Where the line containing "Toggle 'Diese ID" appears in the records below, begin there and output each line verbatim through the last line.

= = =

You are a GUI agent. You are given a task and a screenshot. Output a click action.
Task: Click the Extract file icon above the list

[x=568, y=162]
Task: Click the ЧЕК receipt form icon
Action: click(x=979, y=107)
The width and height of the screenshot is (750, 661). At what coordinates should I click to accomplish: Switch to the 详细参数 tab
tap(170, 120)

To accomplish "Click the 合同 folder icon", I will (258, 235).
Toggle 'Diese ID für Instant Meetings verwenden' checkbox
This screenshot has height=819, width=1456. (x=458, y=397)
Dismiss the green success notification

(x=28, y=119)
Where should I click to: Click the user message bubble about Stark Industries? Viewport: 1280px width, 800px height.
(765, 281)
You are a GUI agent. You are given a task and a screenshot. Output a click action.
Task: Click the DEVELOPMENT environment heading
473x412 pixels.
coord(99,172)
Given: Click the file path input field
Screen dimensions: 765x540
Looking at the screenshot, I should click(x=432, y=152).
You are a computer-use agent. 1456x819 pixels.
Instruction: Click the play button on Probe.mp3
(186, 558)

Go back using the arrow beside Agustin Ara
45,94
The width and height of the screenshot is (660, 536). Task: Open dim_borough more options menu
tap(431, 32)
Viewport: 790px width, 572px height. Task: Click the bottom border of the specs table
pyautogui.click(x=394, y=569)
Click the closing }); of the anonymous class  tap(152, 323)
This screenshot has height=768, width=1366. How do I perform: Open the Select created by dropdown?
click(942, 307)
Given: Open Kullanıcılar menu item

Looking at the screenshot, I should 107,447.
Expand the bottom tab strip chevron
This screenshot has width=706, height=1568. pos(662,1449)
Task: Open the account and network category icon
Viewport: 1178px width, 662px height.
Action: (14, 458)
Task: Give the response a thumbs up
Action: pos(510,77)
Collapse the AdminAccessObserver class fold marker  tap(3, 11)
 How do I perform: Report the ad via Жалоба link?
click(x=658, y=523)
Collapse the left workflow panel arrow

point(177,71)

= = =

#### Exercise answer:
Toggle 'Diese ID für Instant Meetings verwenden' checkbox
This screenshot has height=819, width=1456. (x=458, y=397)
Dismiss the green success notification

(x=28, y=119)
Where should I click to: Click the user message bubble about Stark Industries? Viewport: 1280px width, 800px height.
(765, 281)
You are a GUI agent. You are given a task and a screenshot. Output a click action.
Task: Click the DEVELOPMENT environment heading
473x412 pixels.
coord(99,172)
Given: Click the file path input field
Screen dimensions: 765x540
Looking at the screenshot, I should click(x=432, y=152).
You are a computer-use agent. 1456x819 pixels.
Instruction: Click the play button on Probe.mp3
(186, 558)

Go back using the arrow beside Agustin Ara
45,94
The width and height of the screenshot is (660, 536). Task: Open dim_borough more options menu
tap(431, 32)
Viewport: 790px width, 572px height. Task: Click the bottom border of the specs table
pyautogui.click(x=394, y=569)
Click the closing }); of the anonymous class  tap(152, 323)
This screenshot has height=768, width=1366. How do I perform: Open the Select created by dropdown?
click(942, 307)
Given: Open Kullanıcılar menu item

Looking at the screenshot, I should 107,447.
Expand the bottom tab strip chevron
This screenshot has width=706, height=1568. pos(662,1449)
Task: Open the account and network category icon
Viewport: 1178px width, 662px height.
Action: (14, 458)
Task: Give the response a thumbs up
Action: pos(510,77)
Collapse the AdminAccessObserver class fold marker  tap(3, 11)
 How do I perform: Report the ad via Жалоба link?
click(x=658, y=523)
Collapse the left workflow panel arrow

point(177,71)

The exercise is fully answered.